Dataset entries
● ● ●

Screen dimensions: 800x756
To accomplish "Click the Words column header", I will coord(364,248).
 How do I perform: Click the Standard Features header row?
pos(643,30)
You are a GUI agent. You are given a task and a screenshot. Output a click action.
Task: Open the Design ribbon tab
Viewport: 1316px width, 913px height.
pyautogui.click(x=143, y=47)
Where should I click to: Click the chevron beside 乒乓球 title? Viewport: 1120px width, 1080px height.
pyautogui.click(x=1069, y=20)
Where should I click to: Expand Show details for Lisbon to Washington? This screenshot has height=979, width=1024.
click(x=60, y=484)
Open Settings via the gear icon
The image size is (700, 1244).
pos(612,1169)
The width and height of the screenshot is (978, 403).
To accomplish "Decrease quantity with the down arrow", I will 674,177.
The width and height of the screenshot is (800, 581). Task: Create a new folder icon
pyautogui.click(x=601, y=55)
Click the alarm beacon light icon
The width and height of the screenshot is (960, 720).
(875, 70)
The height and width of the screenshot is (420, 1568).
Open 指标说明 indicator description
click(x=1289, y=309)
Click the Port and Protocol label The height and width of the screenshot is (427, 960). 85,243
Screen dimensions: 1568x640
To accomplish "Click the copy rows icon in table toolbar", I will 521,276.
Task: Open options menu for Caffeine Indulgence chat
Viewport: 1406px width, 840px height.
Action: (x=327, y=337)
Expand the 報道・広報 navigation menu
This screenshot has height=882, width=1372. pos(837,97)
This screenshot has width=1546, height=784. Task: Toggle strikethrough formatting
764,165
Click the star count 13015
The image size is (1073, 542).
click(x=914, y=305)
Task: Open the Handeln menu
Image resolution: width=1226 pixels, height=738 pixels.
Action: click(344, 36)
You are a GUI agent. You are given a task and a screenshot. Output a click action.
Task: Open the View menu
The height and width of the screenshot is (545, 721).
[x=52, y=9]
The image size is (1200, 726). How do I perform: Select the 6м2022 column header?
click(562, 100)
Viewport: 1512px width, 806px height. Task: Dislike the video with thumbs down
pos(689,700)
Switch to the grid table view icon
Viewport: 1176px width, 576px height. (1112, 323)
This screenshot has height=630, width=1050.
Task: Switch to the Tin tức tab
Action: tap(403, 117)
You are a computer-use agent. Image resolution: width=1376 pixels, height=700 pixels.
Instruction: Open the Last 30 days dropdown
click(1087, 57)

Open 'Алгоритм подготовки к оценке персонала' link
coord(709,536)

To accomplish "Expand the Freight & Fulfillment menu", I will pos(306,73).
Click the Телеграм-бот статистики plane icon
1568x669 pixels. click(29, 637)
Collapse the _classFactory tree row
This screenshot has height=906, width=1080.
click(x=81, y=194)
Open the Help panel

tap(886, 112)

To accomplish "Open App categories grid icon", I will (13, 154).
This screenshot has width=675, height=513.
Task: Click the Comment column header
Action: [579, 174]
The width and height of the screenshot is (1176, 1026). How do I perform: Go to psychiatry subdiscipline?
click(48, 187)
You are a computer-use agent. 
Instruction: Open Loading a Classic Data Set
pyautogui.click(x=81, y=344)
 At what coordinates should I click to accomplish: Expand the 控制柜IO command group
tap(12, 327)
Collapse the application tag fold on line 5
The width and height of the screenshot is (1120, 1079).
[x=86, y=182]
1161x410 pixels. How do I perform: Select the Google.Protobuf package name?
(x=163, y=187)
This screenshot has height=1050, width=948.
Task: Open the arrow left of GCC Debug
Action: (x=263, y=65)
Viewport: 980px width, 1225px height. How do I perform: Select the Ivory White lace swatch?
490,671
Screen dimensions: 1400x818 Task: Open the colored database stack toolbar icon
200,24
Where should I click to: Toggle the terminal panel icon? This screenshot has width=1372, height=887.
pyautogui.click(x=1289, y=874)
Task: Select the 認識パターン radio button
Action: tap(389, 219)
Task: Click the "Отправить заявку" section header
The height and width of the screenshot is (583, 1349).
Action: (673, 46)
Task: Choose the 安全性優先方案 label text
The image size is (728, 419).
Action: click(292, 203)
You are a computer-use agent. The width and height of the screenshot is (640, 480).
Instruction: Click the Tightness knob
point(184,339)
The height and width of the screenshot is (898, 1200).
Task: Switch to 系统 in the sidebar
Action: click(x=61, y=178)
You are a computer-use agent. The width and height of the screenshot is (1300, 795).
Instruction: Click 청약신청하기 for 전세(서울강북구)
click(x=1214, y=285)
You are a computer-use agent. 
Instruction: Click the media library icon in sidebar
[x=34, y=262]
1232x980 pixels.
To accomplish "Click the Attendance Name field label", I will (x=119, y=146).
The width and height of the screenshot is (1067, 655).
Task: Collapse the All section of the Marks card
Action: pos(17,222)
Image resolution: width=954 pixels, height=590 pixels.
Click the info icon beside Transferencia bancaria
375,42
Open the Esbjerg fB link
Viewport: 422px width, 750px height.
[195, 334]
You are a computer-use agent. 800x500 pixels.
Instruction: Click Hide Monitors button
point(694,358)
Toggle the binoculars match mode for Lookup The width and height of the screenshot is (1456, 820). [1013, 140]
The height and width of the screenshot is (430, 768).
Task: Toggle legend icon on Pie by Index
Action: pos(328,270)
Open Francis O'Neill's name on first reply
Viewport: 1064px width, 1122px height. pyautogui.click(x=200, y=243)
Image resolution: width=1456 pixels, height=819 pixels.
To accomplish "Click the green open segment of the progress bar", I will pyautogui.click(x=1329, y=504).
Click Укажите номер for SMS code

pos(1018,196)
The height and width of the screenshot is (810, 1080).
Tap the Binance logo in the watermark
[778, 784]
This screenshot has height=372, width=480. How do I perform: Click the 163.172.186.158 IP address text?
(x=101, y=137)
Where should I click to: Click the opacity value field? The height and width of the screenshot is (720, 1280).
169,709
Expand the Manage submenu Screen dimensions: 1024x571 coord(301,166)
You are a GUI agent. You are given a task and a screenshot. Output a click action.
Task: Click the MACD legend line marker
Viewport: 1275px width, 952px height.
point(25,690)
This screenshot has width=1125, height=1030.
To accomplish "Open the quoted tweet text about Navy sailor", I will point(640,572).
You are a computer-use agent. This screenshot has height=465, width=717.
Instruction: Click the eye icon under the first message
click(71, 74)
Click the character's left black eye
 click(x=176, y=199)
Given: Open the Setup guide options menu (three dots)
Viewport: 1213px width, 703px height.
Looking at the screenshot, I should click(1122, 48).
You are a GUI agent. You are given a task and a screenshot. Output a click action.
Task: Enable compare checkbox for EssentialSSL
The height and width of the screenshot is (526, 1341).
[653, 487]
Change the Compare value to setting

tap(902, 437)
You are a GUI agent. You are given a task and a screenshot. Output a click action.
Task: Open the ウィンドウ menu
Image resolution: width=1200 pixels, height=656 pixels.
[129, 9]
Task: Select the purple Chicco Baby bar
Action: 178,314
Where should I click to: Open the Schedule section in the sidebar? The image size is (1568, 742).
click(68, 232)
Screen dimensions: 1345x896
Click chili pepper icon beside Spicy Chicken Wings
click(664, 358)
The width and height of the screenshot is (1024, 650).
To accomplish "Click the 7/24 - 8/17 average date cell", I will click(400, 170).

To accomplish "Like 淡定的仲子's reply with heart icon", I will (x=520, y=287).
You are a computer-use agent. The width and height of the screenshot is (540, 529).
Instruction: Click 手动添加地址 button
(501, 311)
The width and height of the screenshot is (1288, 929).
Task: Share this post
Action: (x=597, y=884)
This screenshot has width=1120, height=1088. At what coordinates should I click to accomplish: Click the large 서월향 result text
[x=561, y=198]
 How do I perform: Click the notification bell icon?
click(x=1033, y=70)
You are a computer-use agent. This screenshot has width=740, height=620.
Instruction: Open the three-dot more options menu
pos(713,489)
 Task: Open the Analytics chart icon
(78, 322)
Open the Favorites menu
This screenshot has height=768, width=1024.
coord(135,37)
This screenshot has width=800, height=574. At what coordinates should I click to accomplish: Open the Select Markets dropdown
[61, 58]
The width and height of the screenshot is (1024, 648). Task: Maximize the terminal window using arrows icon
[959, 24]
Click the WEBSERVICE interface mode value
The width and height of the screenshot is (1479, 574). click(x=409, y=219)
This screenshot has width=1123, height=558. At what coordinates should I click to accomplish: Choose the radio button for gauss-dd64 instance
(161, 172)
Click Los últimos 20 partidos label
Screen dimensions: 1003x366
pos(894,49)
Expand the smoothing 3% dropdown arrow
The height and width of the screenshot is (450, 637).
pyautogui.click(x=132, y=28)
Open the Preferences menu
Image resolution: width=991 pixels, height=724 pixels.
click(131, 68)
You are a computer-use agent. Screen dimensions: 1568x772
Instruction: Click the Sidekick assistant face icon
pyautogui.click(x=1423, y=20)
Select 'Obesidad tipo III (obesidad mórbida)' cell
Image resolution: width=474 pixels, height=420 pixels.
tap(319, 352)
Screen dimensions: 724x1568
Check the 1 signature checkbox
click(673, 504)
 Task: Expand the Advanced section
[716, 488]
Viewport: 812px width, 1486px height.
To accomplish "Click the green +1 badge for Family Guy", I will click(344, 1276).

● ● ●

- _What to work on_
The required answer is the run of lines above, starting at the line with "The width and height of the screenshot is (800, 581)." and ending at the line with "Screen dimensions: 1568x640", reproduced exactly with both ends.

- _Exercise solution_
The width and height of the screenshot is (800, 581). Task: Create a new folder icon
pyautogui.click(x=601, y=55)
Click the alarm beacon light icon
The width and height of the screenshot is (960, 720).
(875, 70)
The height and width of the screenshot is (420, 1568).
Open 指标说明 indicator description
click(x=1289, y=309)
Click the Port and Protocol label The height and width of the screenshot is (427, 960). 85,243
Screen dimensions: 1568x640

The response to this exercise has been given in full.